[WHAT IS REQUIRED]
Transcribe the data below verbatim from the line with "Доставка (1329, 92)" to the line with "Акции (1060, 92)". Include both of those lines.
(EXERCISE DATA Opens)
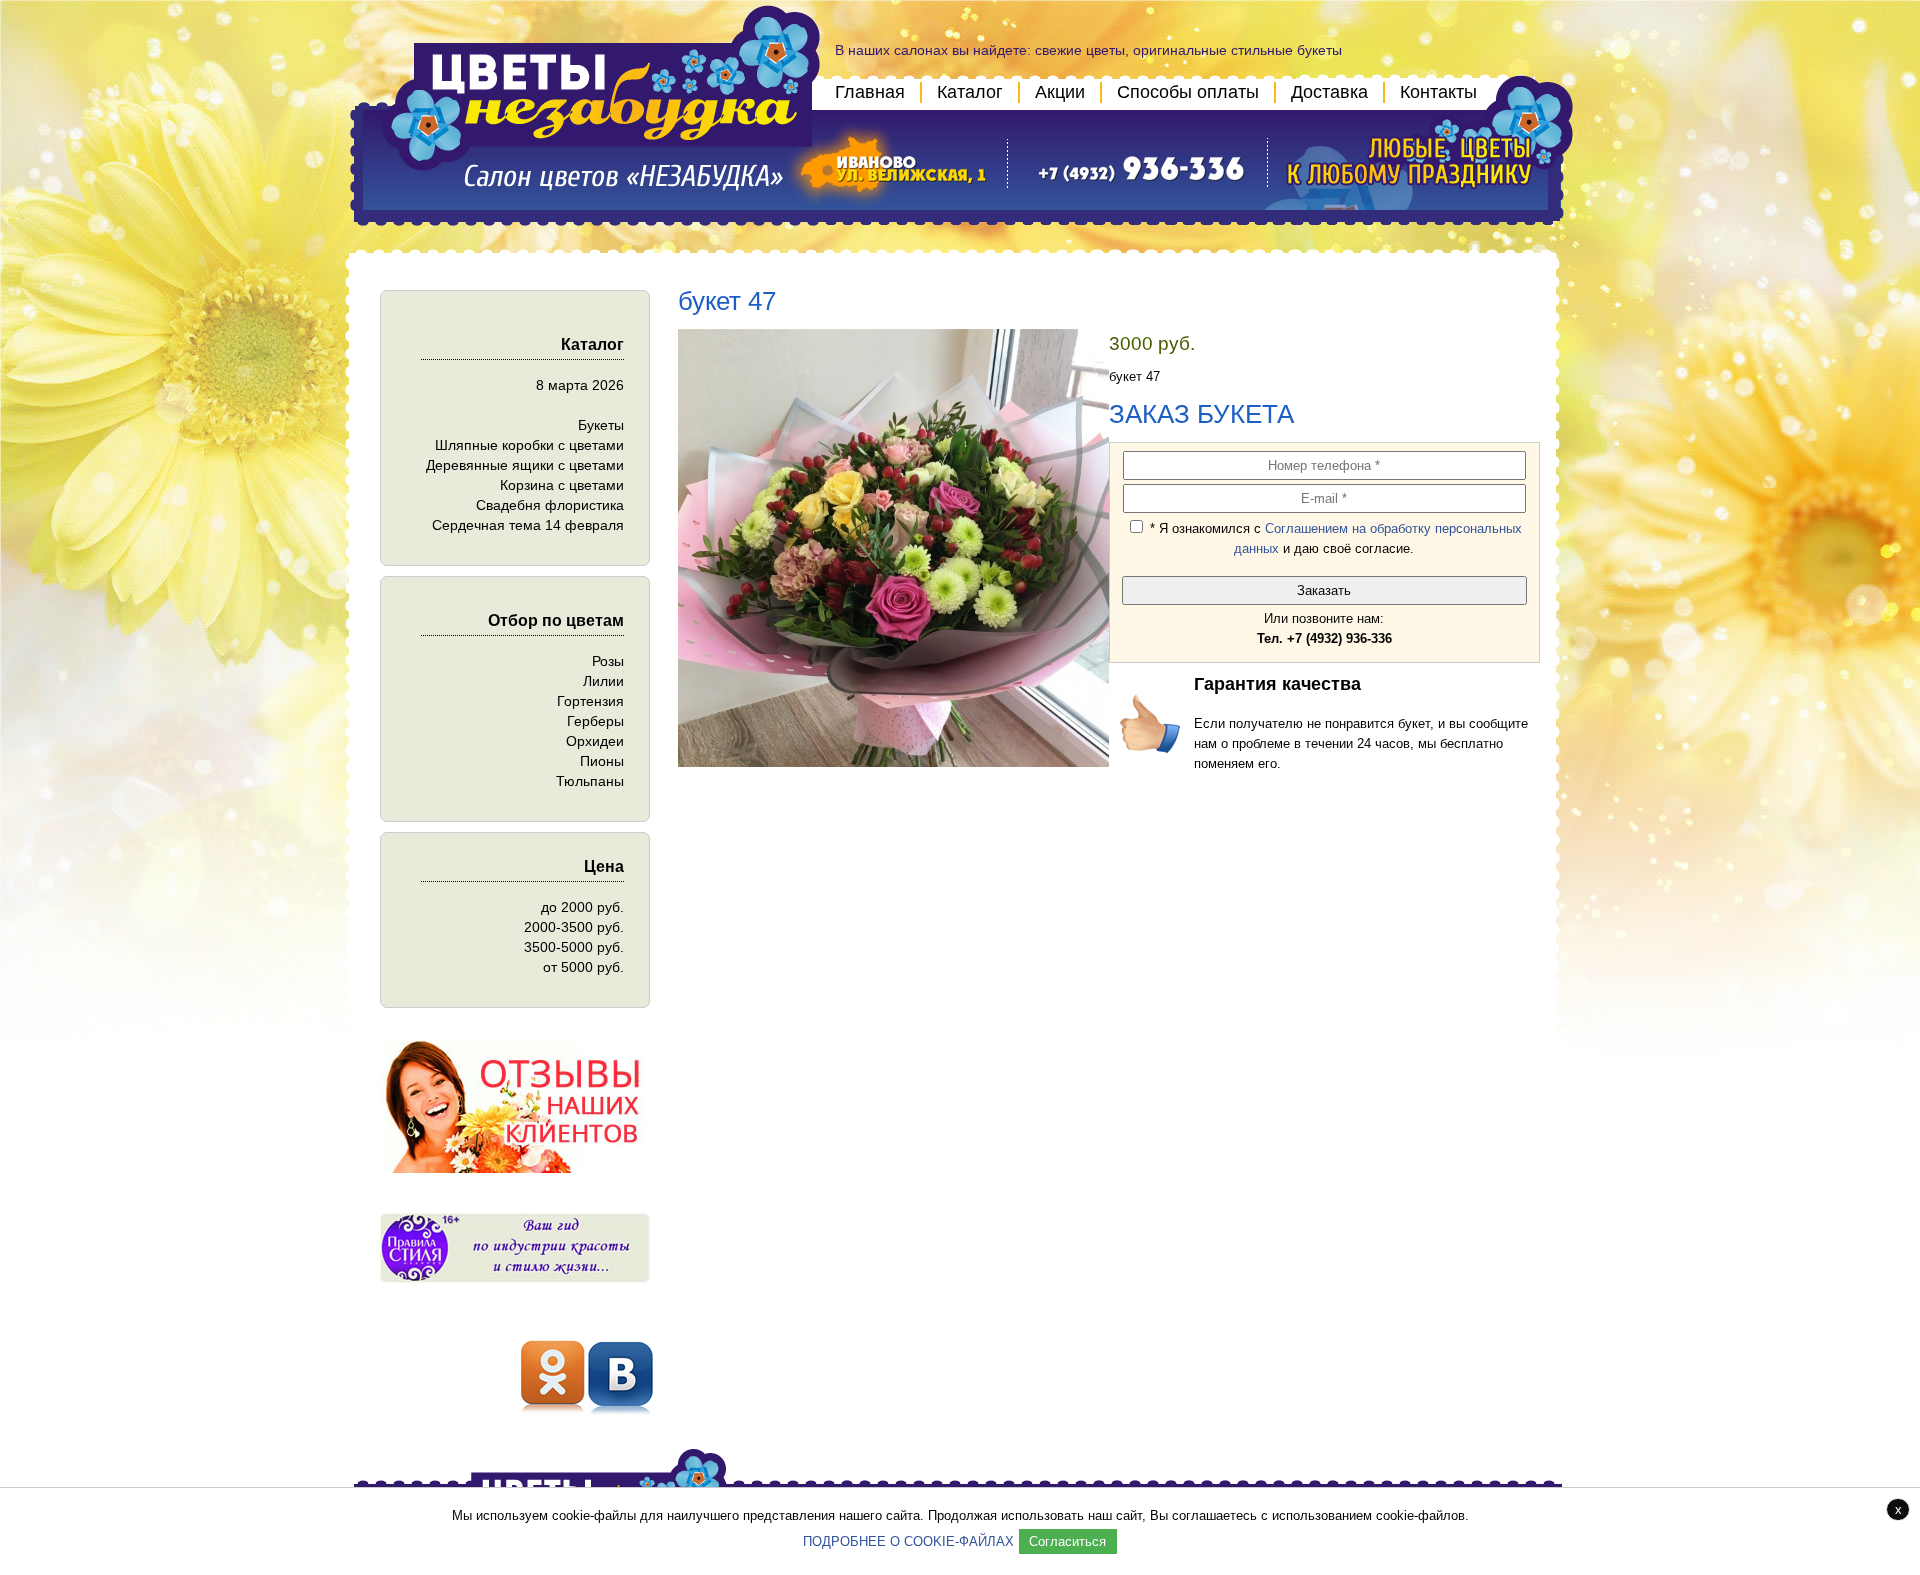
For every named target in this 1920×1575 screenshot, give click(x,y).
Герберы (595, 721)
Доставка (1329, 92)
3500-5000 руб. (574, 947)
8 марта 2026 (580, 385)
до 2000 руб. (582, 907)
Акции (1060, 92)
(EXERCISE DATA Closes)
(EXERCISE DATA Opens)
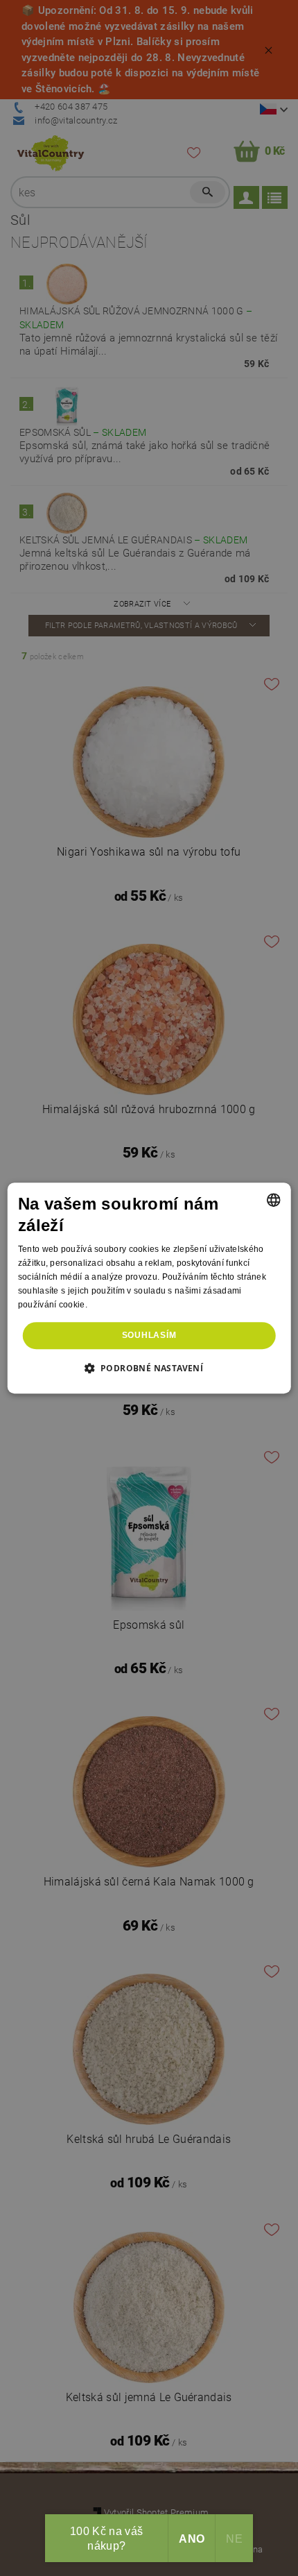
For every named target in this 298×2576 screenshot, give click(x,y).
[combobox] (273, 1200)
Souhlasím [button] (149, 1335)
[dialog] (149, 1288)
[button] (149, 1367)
(EXERCISE DATA Closes)
[RESULT]
Доставка (1329, 92)
3500-5000 руб. (574, 947)
8 марта 2026 (580, 385)
до 2000 руб. (582, 907)
Акции (1060, 92)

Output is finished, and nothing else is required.